Mensch, ging das aber schnell…

Von Claudia Karner (Celler Schule 2006)

„Mensch, ging das aber schnell… „, räsoniert Stephan Sulke in einem seiner Lieder. „Wumm-di-bumm – Halbzeit um, Mensch ging das aber schnell!“ Am 27. Dezember, feiert der Chansonnier seinen 70. Geburtstag. Und noch immer sitzt ihm der melancholische Schalk im Nacken. „Du guckst in den Spiegel und denkst, wo ist die Zeit geblieben? Aber der Spiegel lügt nicht. Du bist ein junger Mann in einem alten Körper geworden, auch wenn du noch immer ganz passabel Tennis spielst und die Treppe hoch läufst oder dir Frauen auch in Begleitung ihrer Männer schöne Augen machen.“?

Als Sohn Berliner Emigranten in Shanghai geboren und in der Schweiz aufgewachsen, startete Sulke seine Karriere als Liedermacher und Chansonnier 1963 in Paris. Unter dem Pseudonym Steff veröffentlichte er seine erste Single „Mon Tourne-Disque“, für die er den Titel „Bester Nachwuchskünstler“ einheimste und von keinem Geringeren als Maurice Chevalier ausgezeichnet wurde. Nach einigen Jahren in den USA starte Sulke Anfang der 1970er Jahre unter eigenem Namen seine Karriere. Rasch wurde er eine große Nummer im deutschsprachigen Raum, melancholisch-poetisch, schnoddrig-lakonisch, nicht so verbissen wie seine Liedermacherkollegen Wader, Wecker und Degenhardt, auch nicht so schwiegermutterkompatibel wie Reinhard Mey. Mein absolutes Lieblingslied aus dieser Zeit: Der Mann aus Russland. Sulke schrieb auch die Texte für Katja Ebsteins LP „He du da“ und Erika Pluhars LP „Beziehungen“ und landete 1982 mit „Uschi, mach kein’ Quatsch“ den größten kommerziellen Erfolg. Dabei war dieser Song nur als schnelle Trotzreaktion auf pseudoemanzipierte Zicken gedacht.

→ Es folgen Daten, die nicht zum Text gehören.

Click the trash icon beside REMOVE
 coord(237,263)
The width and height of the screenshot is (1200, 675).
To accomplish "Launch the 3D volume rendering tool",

1987 zog sich Stephan Sulke vom Showbiness zurück, weil er zuviel Leere und zuviel Ego ortete, machte Bilder, Skulpturen und glücklose Geschäfte. „Der Heimwehkoller nach Musik“, O-Ton Sulke, trieb ihn 1999 wieder zurück, um wenige Jahre danach, wieder abzutauchen. Gern vergleicht sich der Künstler mit einem Löwen, der erst wieder seinen Hintern hebt, wenn er Hunger hat – Hunger aufs Singen. Vor zwei Jahren kam er mit der CD „Enten züchten hätte ich sollen“ wieder aus der künstlerische Versenkung hervor und ging zur Freude seiner langlebigen Fans auch auf Tour. Seit 2005 firmiert Sulke beim Lied- und Chansonwettbewerb Der Troubadour in  Stuttgart, als Schirmherr.

Die Themen für seine Songs scheinen dem Meister der leisen Töne noch immer nicht auszugehen. Auf die Reporterfrage: „Wie entstehen Ihre Lieder?“, antwortete er einmal: „Ich weiß es nicht. Ich weiß es wirklich nicht. Es ist ein wundersames Geheimnis, diese Muse… kommt, geht, plötzlich da, dann wieder weg. Ich weiß nur eins: Die Idee ist 10 Prozent vom Song, die restlichen 90 Prozent sind Schleifarbeit. Rotwein hilft, aber nur, wenn er gut ist.“

Pläne für heute und überhaupt?  „Nein, ich nehme den Tag wie er kommt.“ Dann bleibt mir nur noch eines: So wie der Mann aus Russland das Glas zu heben, Stephan Sulke zuzuprosten und „Za sdarowje, sa wasche sdarowje i blagabalutschje“ zu rufen.